Aligning named tempaltes on Wikipedia

Primary LanguageJupyter Notebook

Aligning named tempaltes on Wikipedia

One challenge for the Content Translation tool is translate mediwiki templates. While finding the template in target language can be done through Wikidata, finding the mapping between template parameters is not trivial.

Here we aim to solve this problem by using multilingual fasttext vectors.

This repository contains:

Installation

Setup the enviroment

  • Clone this repository
git clone https://github.com/digitalTranshumant/templatesAlignment.git
  • Install python3 requirements
 pip install -r requirements.txt
  • Download the Wikipedia Dumps for all the languages that you want to align.
  • Write the languages codes that you want to use in config.json file ex: {"langs": ["es", "en", "fr", "ar", "ru", "uk", "pt", "vi", "zh", "ru", "he", "it", "ta", "id", "fa", "ca"]}

Run the python scripts

  • 00ExtractNamedTempates.ipynb: Run this notebook to extract all templates from dumps.

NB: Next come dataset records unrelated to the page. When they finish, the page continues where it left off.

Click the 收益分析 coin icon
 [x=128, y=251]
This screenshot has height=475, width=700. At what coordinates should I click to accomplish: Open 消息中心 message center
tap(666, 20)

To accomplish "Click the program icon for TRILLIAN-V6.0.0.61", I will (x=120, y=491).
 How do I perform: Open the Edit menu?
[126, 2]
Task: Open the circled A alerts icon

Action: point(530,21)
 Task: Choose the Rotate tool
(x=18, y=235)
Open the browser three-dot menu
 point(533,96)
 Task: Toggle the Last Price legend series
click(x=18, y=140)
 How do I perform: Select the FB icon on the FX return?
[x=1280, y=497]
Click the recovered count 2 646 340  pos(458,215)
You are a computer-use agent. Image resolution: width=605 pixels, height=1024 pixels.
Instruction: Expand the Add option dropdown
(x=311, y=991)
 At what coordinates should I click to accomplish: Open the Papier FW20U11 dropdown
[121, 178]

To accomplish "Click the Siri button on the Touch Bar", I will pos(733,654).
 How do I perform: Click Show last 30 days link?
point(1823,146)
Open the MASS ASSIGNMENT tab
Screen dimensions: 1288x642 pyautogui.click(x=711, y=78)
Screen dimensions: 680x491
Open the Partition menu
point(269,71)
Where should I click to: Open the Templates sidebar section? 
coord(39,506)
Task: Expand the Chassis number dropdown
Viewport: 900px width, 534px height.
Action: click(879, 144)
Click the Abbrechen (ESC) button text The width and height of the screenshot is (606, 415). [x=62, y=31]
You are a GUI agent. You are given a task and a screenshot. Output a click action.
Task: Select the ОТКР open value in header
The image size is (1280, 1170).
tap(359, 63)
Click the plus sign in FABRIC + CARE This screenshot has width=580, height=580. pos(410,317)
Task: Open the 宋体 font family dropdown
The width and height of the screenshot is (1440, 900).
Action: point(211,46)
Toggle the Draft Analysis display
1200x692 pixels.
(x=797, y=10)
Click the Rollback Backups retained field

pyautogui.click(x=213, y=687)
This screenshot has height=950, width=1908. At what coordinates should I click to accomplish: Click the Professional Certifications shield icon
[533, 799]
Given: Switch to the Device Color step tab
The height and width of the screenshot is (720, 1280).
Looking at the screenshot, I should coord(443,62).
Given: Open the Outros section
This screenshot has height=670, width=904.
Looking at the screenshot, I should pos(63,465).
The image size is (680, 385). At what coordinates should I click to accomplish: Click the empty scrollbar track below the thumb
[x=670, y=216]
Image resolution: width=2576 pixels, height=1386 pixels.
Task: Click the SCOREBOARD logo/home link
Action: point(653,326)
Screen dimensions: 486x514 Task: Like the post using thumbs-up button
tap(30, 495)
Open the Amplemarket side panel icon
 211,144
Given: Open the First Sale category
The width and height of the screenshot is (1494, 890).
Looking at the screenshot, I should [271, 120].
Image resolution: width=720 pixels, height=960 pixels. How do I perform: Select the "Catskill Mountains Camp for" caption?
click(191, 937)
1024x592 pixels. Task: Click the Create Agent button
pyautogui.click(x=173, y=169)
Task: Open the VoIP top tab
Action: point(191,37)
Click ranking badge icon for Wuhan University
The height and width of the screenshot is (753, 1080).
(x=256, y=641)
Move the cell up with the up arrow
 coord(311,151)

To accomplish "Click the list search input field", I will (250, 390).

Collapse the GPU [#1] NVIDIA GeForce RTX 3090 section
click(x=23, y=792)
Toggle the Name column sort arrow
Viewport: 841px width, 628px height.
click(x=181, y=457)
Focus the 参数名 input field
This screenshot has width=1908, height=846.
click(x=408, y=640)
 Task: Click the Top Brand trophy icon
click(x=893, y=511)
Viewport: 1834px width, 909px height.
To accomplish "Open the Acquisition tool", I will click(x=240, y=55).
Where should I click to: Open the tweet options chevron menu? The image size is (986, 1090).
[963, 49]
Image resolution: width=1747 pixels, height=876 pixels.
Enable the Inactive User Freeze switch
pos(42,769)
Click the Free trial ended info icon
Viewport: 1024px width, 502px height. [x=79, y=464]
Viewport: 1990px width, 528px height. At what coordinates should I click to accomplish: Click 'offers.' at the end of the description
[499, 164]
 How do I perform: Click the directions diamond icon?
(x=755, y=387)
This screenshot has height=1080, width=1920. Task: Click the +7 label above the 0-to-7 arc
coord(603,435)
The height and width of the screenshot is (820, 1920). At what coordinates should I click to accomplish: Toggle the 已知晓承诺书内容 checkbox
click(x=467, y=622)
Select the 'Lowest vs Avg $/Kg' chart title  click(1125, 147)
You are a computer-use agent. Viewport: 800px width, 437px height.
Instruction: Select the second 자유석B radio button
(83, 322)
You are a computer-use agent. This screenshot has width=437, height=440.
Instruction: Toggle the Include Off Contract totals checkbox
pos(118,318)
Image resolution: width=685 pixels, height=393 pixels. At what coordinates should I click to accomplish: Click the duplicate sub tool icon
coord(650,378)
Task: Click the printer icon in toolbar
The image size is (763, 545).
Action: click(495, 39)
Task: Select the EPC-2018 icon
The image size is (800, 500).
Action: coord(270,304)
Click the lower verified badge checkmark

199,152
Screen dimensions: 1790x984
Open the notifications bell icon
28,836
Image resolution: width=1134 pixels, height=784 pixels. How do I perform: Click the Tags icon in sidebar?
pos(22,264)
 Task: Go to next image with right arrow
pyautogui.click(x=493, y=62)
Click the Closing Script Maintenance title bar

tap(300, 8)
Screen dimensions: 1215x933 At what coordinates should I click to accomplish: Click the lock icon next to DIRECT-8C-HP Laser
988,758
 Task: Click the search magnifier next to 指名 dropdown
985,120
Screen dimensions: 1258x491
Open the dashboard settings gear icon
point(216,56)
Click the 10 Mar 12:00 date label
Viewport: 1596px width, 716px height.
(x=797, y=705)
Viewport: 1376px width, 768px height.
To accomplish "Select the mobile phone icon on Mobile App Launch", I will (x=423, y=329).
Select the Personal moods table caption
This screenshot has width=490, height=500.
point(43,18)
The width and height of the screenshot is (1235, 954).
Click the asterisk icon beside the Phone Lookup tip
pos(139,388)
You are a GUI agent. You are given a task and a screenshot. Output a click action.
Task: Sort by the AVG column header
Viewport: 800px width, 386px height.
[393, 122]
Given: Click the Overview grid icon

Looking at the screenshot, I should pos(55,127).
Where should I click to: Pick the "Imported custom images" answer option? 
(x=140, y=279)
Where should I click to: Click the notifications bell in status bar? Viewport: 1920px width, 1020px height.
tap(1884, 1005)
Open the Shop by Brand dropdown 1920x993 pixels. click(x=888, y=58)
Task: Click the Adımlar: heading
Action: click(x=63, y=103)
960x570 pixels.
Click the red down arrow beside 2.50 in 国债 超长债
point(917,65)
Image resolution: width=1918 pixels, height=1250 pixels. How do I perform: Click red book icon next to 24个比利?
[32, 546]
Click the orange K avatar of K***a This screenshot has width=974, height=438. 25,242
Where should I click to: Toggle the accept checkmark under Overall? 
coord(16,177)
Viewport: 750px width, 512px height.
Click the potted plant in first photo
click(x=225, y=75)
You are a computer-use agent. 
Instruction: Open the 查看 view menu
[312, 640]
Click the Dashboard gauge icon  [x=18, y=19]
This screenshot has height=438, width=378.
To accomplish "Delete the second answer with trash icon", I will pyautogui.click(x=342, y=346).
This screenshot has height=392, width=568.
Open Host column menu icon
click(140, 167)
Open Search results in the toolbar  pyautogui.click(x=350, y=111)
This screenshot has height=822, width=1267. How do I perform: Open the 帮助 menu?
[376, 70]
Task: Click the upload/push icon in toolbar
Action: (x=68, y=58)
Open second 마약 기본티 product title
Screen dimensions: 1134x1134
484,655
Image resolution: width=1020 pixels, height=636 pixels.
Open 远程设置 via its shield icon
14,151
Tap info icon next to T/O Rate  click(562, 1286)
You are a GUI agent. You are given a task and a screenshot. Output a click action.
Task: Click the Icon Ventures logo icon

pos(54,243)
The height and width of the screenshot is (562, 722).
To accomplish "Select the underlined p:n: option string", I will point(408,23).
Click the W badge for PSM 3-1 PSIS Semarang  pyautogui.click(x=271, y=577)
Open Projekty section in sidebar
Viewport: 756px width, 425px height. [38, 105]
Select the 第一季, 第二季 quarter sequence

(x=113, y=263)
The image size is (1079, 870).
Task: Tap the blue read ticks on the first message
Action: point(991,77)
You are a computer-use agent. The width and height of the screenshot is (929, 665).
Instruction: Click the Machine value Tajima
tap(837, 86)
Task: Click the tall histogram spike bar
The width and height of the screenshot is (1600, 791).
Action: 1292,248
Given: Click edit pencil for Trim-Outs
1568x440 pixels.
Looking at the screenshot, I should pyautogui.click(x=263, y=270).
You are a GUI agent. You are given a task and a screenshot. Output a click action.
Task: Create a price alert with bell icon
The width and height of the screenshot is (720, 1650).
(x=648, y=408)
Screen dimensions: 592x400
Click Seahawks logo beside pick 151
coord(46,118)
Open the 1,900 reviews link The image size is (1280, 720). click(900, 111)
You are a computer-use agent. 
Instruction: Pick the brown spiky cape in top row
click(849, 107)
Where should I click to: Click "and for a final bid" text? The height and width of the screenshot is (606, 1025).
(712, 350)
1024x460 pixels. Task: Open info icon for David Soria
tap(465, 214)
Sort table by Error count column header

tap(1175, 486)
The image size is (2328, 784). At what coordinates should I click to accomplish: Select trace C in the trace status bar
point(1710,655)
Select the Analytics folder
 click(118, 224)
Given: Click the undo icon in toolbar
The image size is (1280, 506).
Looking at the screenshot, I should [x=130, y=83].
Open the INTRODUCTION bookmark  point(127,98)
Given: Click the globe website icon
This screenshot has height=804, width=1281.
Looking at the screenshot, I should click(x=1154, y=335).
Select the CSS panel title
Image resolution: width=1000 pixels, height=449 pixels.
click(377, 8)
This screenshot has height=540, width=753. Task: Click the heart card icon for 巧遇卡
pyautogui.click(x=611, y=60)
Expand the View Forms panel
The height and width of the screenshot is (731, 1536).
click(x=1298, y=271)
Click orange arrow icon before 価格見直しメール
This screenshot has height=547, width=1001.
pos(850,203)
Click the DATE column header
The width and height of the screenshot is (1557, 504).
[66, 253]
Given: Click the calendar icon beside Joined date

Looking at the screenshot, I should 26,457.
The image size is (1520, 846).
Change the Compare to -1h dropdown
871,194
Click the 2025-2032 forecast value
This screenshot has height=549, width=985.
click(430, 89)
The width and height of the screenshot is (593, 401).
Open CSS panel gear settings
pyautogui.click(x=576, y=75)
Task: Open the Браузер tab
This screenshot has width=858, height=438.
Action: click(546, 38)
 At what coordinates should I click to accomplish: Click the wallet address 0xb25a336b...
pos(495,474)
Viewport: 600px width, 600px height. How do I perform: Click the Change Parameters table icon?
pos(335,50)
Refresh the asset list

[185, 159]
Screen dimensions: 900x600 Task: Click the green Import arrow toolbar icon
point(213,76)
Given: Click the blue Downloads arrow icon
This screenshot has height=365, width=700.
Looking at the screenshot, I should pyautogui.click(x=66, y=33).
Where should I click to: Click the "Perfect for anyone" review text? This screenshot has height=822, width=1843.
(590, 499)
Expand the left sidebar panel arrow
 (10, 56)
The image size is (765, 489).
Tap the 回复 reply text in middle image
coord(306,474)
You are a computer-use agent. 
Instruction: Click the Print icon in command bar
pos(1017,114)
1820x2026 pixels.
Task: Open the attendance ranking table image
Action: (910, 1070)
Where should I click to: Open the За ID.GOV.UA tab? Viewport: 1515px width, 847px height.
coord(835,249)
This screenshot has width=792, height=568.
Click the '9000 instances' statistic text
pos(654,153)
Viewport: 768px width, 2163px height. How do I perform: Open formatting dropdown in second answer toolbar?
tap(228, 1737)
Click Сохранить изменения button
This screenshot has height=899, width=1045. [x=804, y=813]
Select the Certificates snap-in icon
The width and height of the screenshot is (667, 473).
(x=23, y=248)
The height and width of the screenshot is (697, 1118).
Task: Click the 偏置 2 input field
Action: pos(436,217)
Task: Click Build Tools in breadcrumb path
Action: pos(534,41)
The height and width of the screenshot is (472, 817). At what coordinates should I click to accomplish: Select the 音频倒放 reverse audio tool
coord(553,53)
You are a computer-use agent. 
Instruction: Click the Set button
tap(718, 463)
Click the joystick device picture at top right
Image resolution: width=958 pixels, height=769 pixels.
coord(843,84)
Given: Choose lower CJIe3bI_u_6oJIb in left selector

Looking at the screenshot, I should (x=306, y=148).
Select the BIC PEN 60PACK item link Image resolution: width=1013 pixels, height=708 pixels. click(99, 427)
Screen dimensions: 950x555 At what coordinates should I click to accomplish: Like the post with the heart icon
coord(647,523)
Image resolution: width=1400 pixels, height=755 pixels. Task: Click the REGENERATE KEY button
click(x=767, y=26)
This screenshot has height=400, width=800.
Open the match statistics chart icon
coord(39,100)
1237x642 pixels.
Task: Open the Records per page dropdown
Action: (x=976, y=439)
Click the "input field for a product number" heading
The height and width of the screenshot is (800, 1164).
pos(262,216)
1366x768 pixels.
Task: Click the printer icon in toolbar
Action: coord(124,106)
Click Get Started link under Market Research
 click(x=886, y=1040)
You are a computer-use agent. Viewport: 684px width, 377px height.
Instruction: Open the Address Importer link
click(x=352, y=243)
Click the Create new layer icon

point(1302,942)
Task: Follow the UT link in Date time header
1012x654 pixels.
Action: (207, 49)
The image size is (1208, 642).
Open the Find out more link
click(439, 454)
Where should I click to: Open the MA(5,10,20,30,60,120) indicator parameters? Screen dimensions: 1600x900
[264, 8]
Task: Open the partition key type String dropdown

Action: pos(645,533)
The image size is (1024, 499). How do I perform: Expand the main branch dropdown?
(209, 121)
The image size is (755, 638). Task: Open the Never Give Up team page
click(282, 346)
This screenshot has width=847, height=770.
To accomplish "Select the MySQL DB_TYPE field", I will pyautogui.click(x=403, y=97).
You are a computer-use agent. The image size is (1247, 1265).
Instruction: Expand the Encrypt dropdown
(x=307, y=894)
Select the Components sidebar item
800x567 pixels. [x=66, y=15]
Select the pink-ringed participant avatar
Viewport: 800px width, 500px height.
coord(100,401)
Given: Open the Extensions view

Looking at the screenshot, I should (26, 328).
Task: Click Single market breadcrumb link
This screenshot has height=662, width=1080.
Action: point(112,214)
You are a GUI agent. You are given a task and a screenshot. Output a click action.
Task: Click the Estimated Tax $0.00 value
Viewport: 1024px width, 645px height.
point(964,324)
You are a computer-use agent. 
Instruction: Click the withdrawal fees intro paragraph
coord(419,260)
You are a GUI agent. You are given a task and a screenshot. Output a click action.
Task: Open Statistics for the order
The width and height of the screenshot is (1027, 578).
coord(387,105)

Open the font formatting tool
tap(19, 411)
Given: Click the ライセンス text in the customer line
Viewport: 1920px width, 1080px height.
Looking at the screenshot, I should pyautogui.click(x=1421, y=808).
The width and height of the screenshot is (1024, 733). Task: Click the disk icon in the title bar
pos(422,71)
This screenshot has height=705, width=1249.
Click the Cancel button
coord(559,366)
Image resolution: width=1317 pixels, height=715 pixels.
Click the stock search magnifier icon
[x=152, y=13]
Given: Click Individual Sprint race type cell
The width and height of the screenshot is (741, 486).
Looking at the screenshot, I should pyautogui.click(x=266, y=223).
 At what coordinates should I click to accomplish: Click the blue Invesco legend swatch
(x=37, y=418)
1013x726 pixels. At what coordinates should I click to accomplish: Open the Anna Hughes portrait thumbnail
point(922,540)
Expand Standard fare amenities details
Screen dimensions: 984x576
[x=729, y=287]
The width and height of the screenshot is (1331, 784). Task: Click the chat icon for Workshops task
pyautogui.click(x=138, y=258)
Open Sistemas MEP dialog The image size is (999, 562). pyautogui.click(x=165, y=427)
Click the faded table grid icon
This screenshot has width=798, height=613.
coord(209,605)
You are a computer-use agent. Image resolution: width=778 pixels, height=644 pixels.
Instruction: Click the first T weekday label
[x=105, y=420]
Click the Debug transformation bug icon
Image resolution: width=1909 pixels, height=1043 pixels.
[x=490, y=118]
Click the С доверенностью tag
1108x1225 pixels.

This process can be slow, for example, in a machine with 8 cores, and 64Gb of Ram, it takes around 24 hours (in total) for the 18 languages listed before.
  • 01Download.ipynb: This scripts download the pre-trained fasttext models. Each model unziped would use around 15Gb of hard drivee.
  • 02alignmentsSpark.ipynb: This script create the alignment matrices for each language pair. The script is create to work in a Spark cluster, but you can modified for using in normal python, replacing the parquet data by a SQL dump from this public table.
  • 03ProduceAlignments.ipynb: This script creates the alignments. It can take around 10 hours to run.

TODOs

Remove hardcoded parameters

The script ProduceAlignments Notebook have few hard coded parameters that should be moved to the config file and adjusted more properly:

  • Currently we are considering templates that appears at least 50 times in each edition. That number is arbitrary. Increasing the number will result in less templates to be consider. USing that number very low, would include nois (typos) and make the process too slow.
templates1Popular = dict([ (name,data)for name,data in templates1.items() if data['Tcount'] >50 ])
  • The number of parameters considered is also hardcoded, now we are considering paramters that appears at least the 30% that the template is used. The tradeoff of moving this number is similar with the previous case:
template1['params'] = [x[0] for x in template1['Params'].items() if x[1]/len(template1['Params']) > .3] #appears at least X% of times
  • The minimum similarity accepted to validate an alignment is also arbitrarily defined at .45
 if dist < .45:

To learn to correct value for all this parameters we need some ground-truth that is currently missing.